The second item above has been resolved in some countries (like the Netherlands) by using qualitative criteria, but this does not appear to be a very fair solution and it always will end up giving the appearance that lobbying or other non project-related considerations have been given more importance than the value of the proposed project, so this also seems to be an inferior route.
But the most important argument is that governments actually give away the value for taxpayers and the influence on energy markets that they paid for by identifying the sites, conducting the early studies and preparing the permits that make the sites attractive in the first place. A random developer grabs the site, gets a de facto subsidy for all development costs - and in several countries, for the grid connection - and gets to build a project via a merchant route that will bring no protection whatsoever to the population against the volatility of international energy prices.
Power prices are driven, most times, by the marginal cost producer, which is almost always a natural gas-fired power plant, and such price is therefore highly correlated to the price of gas. (see the graph below showing what it looks like in a market dominated by natural gas - source - a market with more renewables will have prices where spot prices fall below the price driven by gas during some periods, when wind and solar are generating enough volumes, as zero-marginal cost renewables replace more expensive gas-fired power - but the peaks will still be fully driven by natural gas prices)
[I could not easily find a more recent graph, but the point stands]
A fully merchant offshore wind project "rides" that price curve but does not influence it in the slightest. Wind projects are zero-marginal cost and effectively bid zero in the spot market at all times, and take whatever price actually clears the market at that time: they are "price-takers". Developers are thus making a bet that prices are high enough to pay over time for the financing of their initial upfront investment - and if they have raised debt, that they are high enough in each period to pay for debt installments.
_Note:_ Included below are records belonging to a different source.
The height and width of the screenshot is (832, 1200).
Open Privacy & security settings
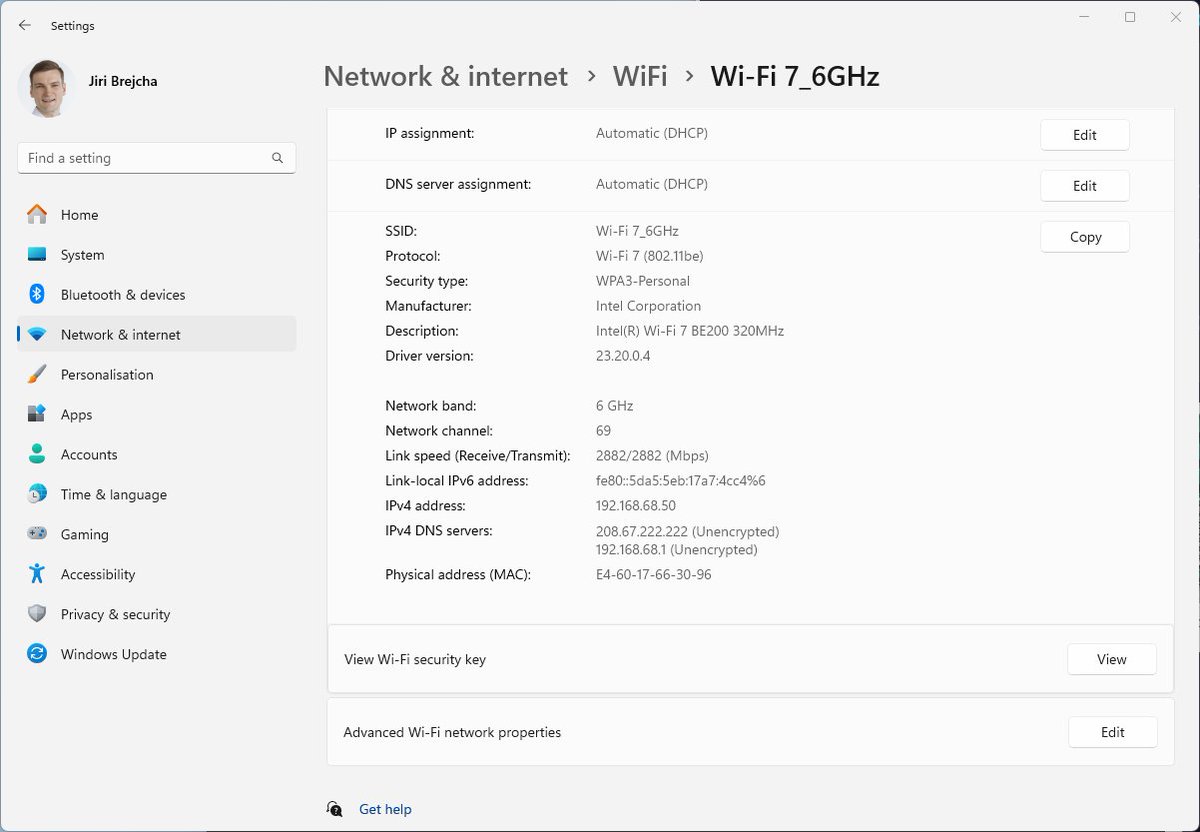pyautogui.click(x=115, y=614)
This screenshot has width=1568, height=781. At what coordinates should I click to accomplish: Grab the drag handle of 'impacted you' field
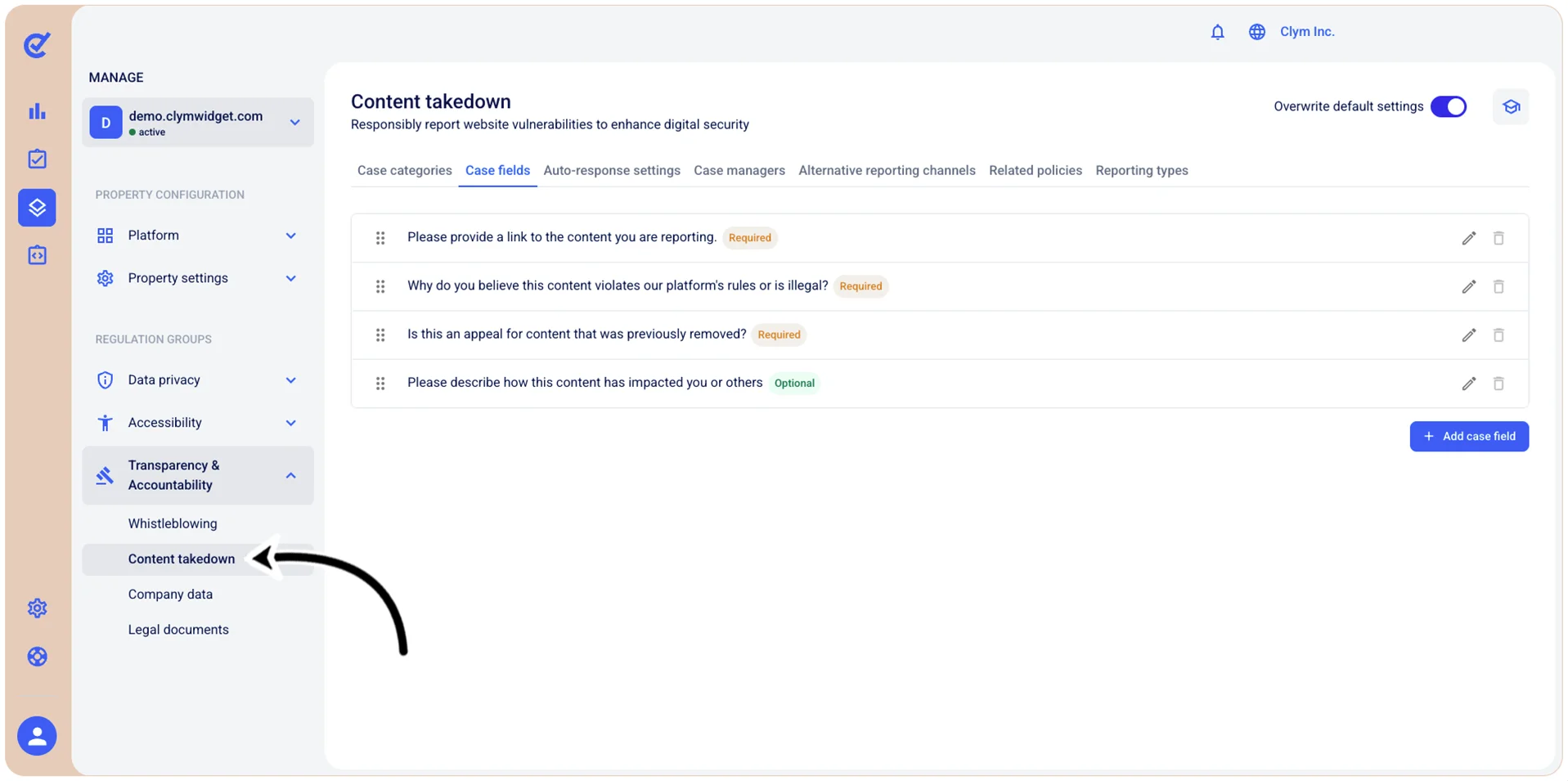(x=380, y=384)
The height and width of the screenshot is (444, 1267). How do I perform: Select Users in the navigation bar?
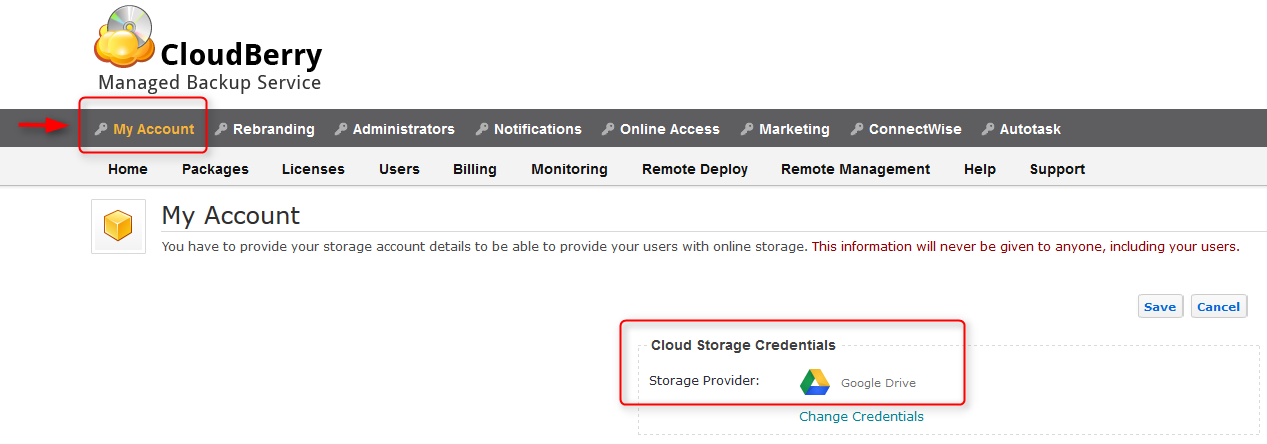pos(399,169)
Nobody likes to do upfront investment repaid via highly volatile spot prices, but if this is the only way to have projects, people will take the risk and make fancy assumptions about future prices that they can always hope they won't be around to see the consequences of, in order to build new assets (which all developers are desperate to do). It leads to projects allocated to the most bullish (or irresponsible) developers, build at a higher cost than necessary, while still handing out unnecessary subsidies.
Contrast this with a real CfD, where projects have to pay back to the grid or the government the difference between the spot market and the agreed bid price, if spot prices are higher: in that case, taxpayers and/or ratepayers get a benefit from the project in periods of high power (ie high gas prices) because they only paid the agreed strike price for power, not the much higher merchant price. Governments thus get a long term hedge against the international movements of gas prices that drive power prices at home. They also get cheap electricity, as a fixed CfD is very valuable to developers and their investors and helps attract cheaper capital (more debt and cheaper equity) which in turns makes the project's power cheaper.
And a fixed CfD auction can only have one winner - the lowest price, which is thus the market price for long term electricity. We don't call fixed mortgage rates "subsidies" when banks give us such a long term loan; we should similarly see a long term CfD as a market price for a valuable good; fixed price electricity over the long term.
The winner of the Danish lottery will not provide this, unfortunately.